This week: James Di Fiore, OddmanicMayor!
If you have to ask what exactly OddmanicMayor means, it means you’re an old fart, yo. Which is why we didn’t inquire about it for fear of looking like, well, an old fart. Let’s just leave it as one of those tics of the youth vernacular us grown-ups just weren’t supposed to understand.
You see, the James Di Fiore mayoralty campaign is all about getting young people out participating in the electoral process which they do not do at an alarmingly low rate. According to Di Fiore, the youngest voters (ages 18 to 35) represent over a third of Toronto’s population but only 18% of them decided to cast a ballot in the 2006 municipal elections. That’s well below an already embarrassingly 39% of all eligible voters who voted in `06.
So it would seem to be a huge demographic bracket to try and engage but that rarely seems to happen. Is it that whole chicken-and-egg, which came first dilemma? Young people don’t vote because candidates overlook them or do candidates overlook them because young people don’t vote? It’s not a new phenomenon, yet it would seem to be an important nut to crack for any candidate willing to try especially in what’s shaping up to be a horse race here for mayor where every vote will matter.

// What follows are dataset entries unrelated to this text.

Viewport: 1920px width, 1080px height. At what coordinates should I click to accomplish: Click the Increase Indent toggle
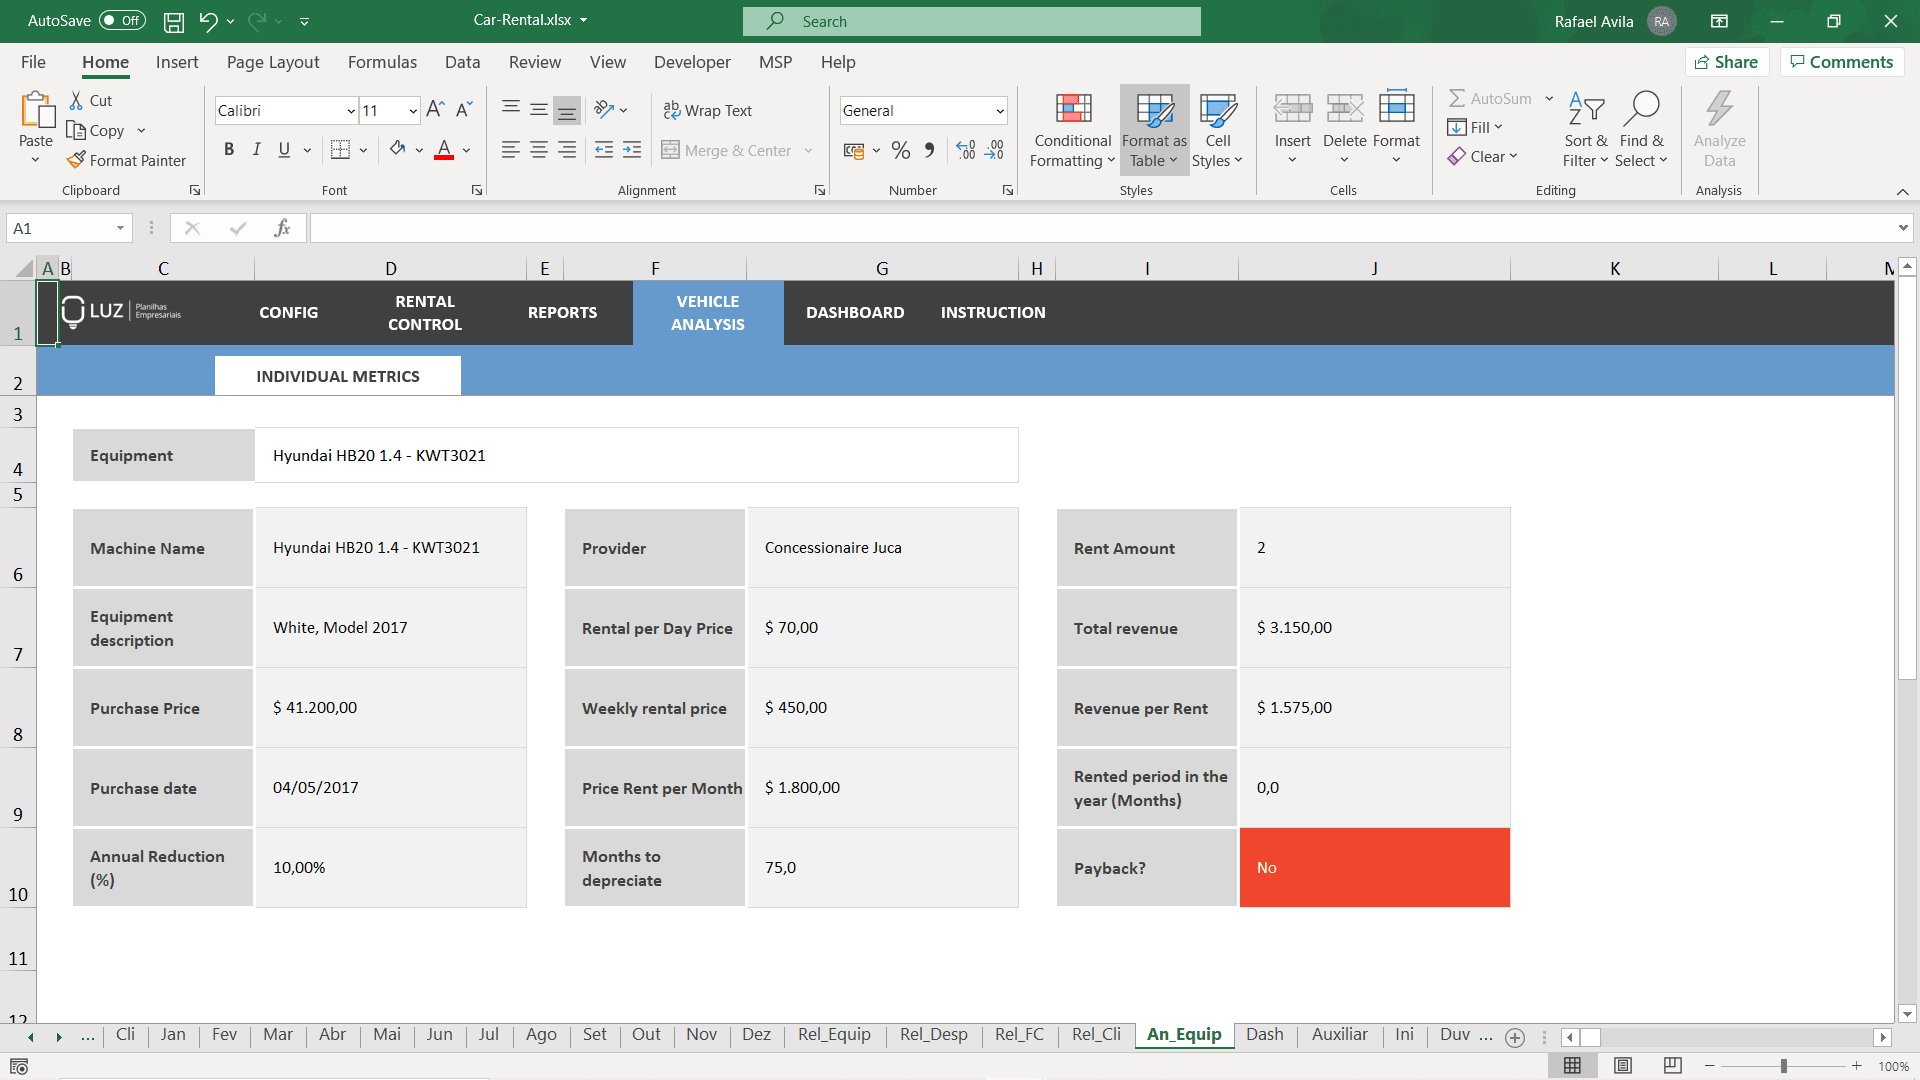pyautogui.click(x=632, y=150)
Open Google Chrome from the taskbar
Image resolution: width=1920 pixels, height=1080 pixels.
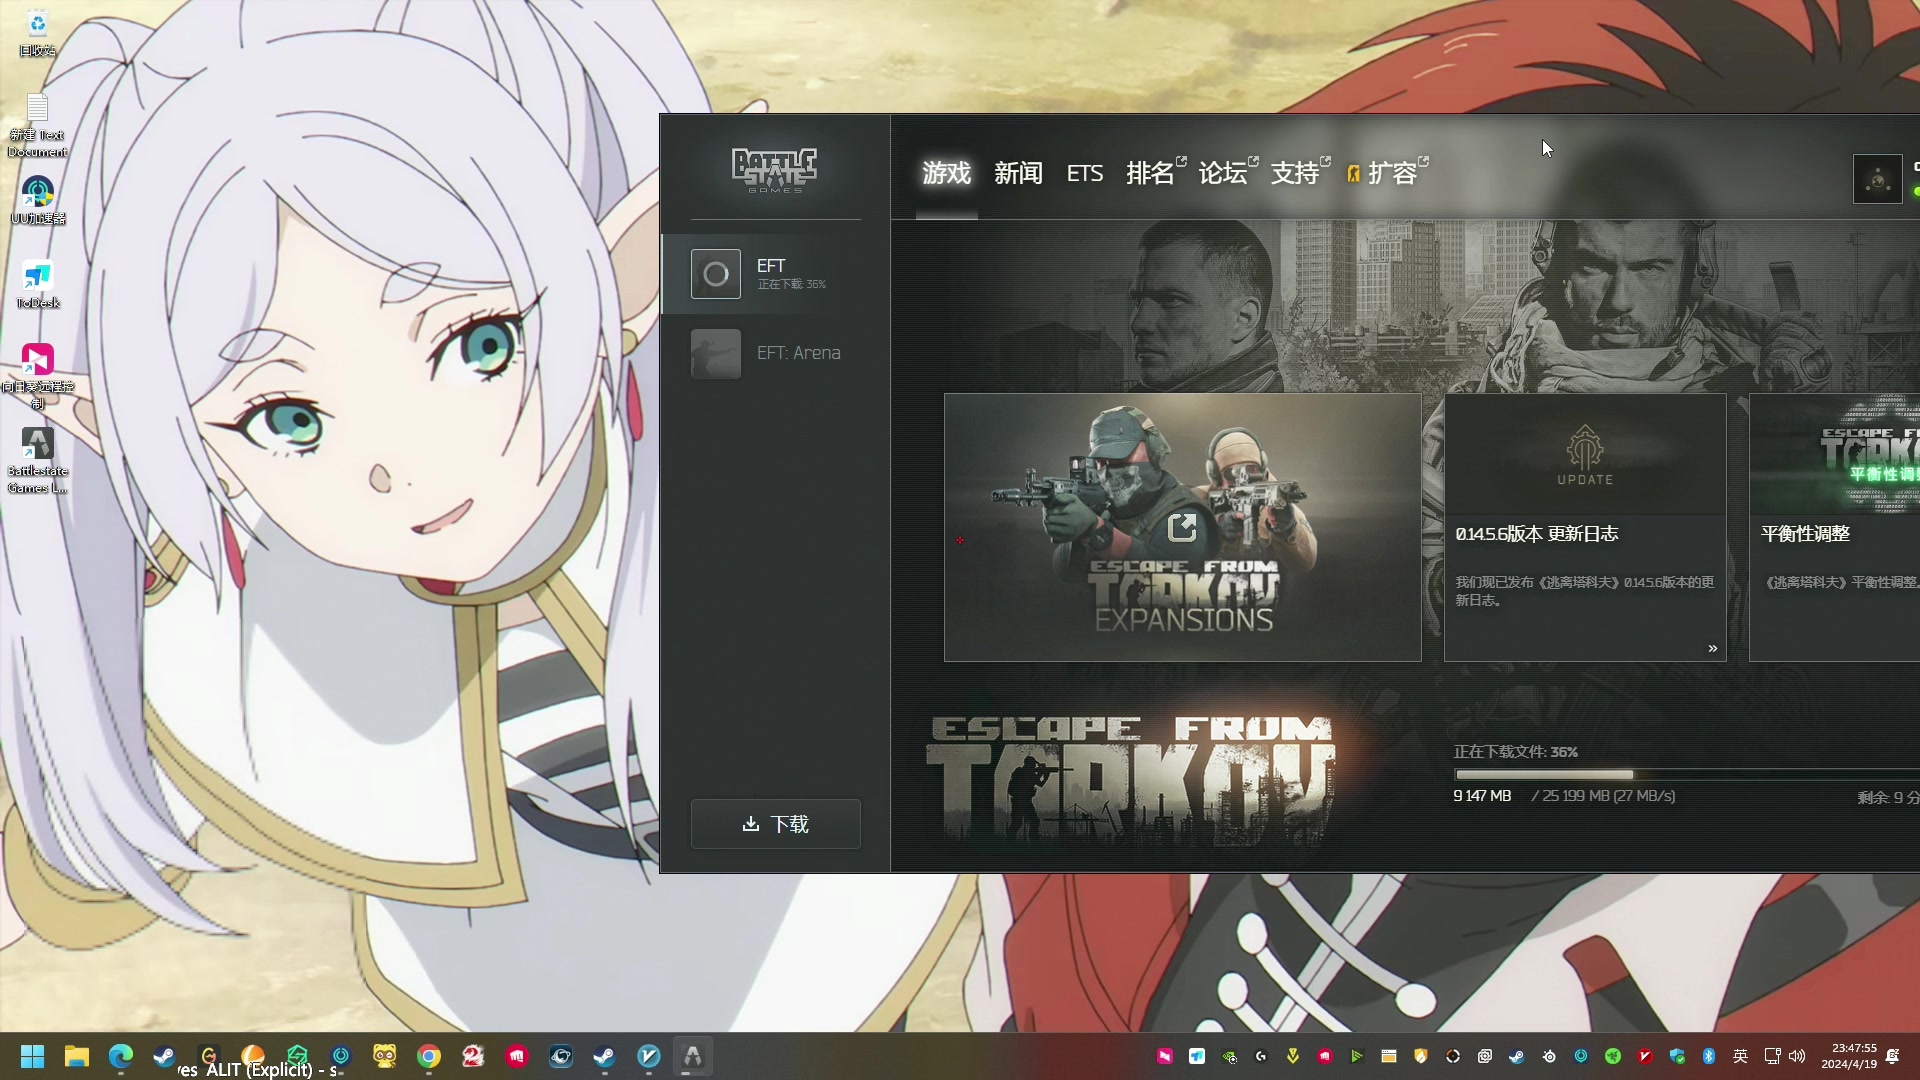429,1057
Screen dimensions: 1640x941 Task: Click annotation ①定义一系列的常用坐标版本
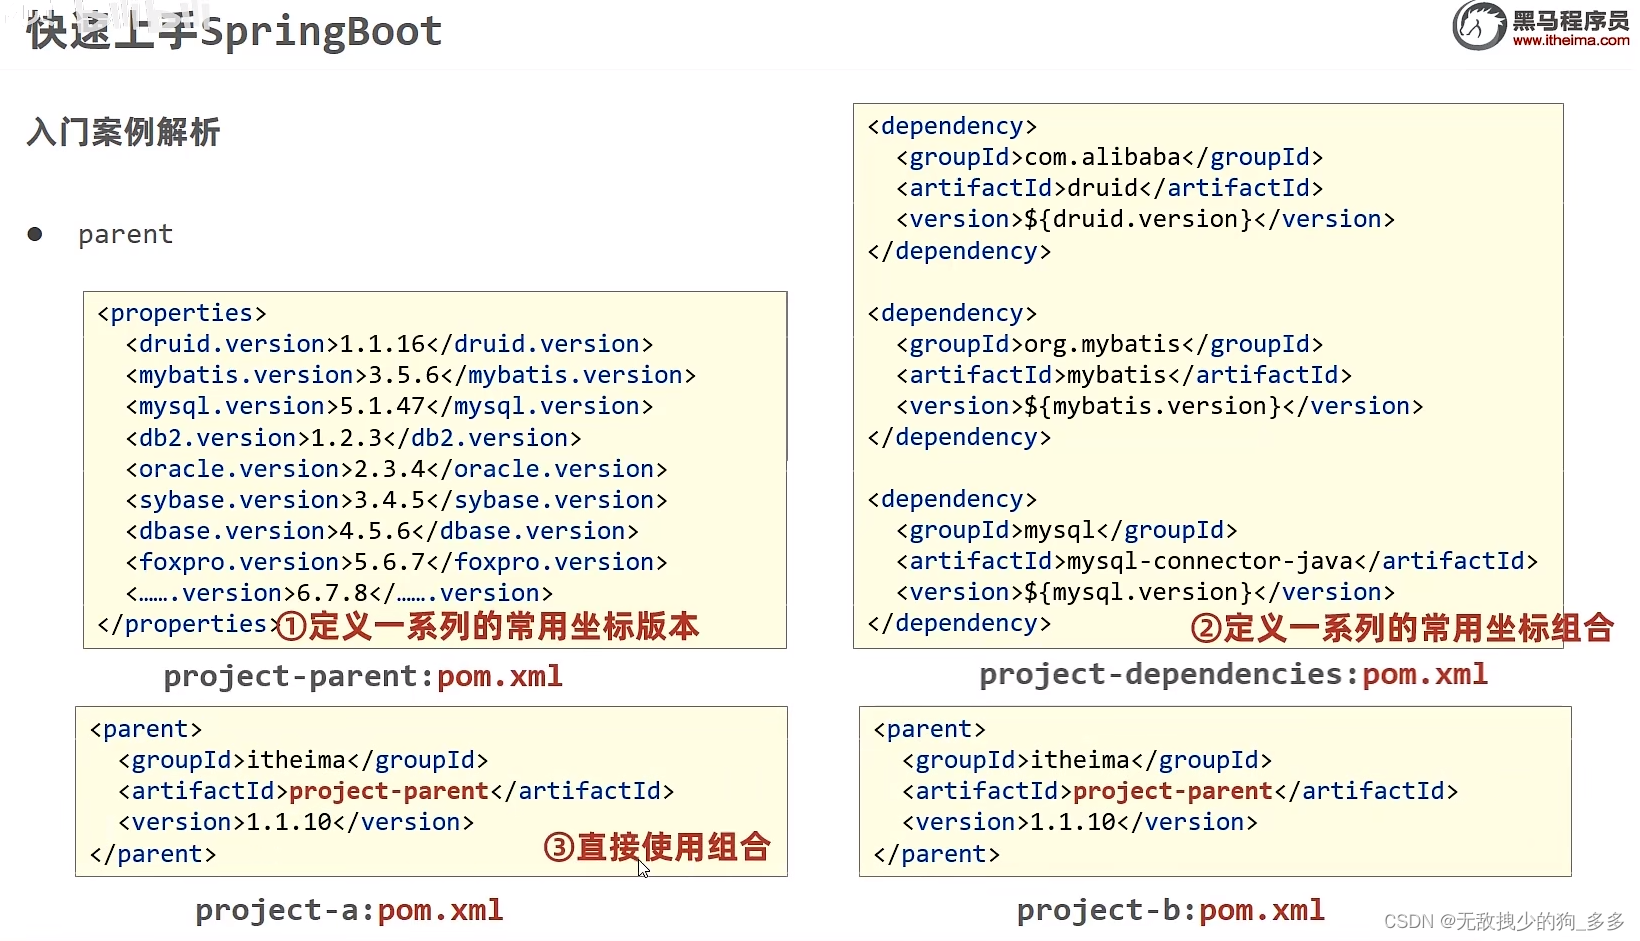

Into that gaping disconnect steps James Di Fiore. A self-described ‘media maverick of Canadian journalism’, Di Fiore gained notoriety when he was charged and convicted of violating the Canada Elections Act after he obtained 3 ballots at three polling places in the June 2004 federal election and wrote a piece for NOW magazine to tell the tale. While the stunt earned him it a $250 fine, it also led to an amendment in the voting law requiring voters to produce picture ID or to have someone vouch for them in person.
This wasn’t the first foray into actual newsmaking for Di Fiore. He also liked to hoodwink TV networks like CNN, CBC, the BBC into granting him panel space on their talking heads shows where he would proceed to cause a ruckus. Or so he claims unless he just punked us into writing that and help burnish his iconoclastic image that goes over well with the kids.
But will displaying attitude be enough to drag the young cohort out from in front of their Xboxes and Wiis and down to the polling stations come election day? If that were the case, we could just roll out, I dunno, Pauly Shore and run him for office. The youngsters still dig Pauly Shore, don’t they?
Mr. Di Fiore’s answer to that is simple. He’s got policies and platforms to back up the hip, subversive perspective. Oh yeah, that’s right, gramps. James Di Fiore will beat you over the head and back with policy ideas.
If elected, he would bring in a 3 year freeze on rental rates (although we’d be curious if that falls within a municipal government’s domain). Di Fiore would also like to see more tax breaks given to single people in the city who don’t get the same consideration as families, businesses or religious institutes. Di Fiore’s downright Dawkins/Hitchens in his animosity toward organized religion. No tax exempt status for you, churches et al, under a Mayor Di Fiore administration although, again, we’re not exactly sure how much of a hand municipalities have to play in that matter.
Di Fiore would also like to see tax incentives used to encourage businesses to foster virtual office space. That is, making it easier for people to not bother getting dressed in the morning and work from home. It would help alleviate congestion in business cores and contribute to a greener city enivornment. Di Fiore would continue the environmental policies of Mayor Miller and expand upon them.
A Mayor Di Fiore administration would intensify the waterfront redevelopment and extend a tourist initiative throughout other parts of the city including utilizing locations like Downsview Park much more. A daily transit user, Di Fiore isn’t one of your typical TTC haters even though he thinks it is weighted down with too much bureaucracy. He’d make it an essential service. He is also concerned about the number of sex offenders who are relocated in Toronto and would endeavour to halt that practice. His concern for the youth even extends to those not yet able to vote.
We wondered if having a campaign platform focused on young voters would be enough to get them out to vote in larger numbers. Did Di Fiore have any tricks up his sleeve to further help entice them to participate in the upcoming election? He did, yes, but when he started talking about using non-political events and online entertainment “that will allow [younger voters] to make a statement when they vote, not just cast a ballot”, we had no idea what he meant. But then again, we don’t have to. We’re not the demographic Di Fiore’s aiming for although he did assure us that as the election drew nearer his approach would become clearer. Even to codgers like us.
So we posed the question we’ve been asking all the mayoral candidates: If the present mayor would like his legacy to be that of the Transit Mayor, how would a Mayor Di Fiore like to see his legacy written? I would like my legacy to be that of a candidate who exposed young non-voters to the political process, he told us. I want 2010 to be seen as a turning point when disenfranchisement is replaced with a gradual inclusion between young voters and the system that represents them. I hope to be the catalyst who facilitates that turning point.
Hear that, front running candidates? There’s a big block of young people out there, wanting a seat at the table. If you’re not going to help make that happen, step aside. Candidate James Di Fiore will. Ignore him (and them) at your peril.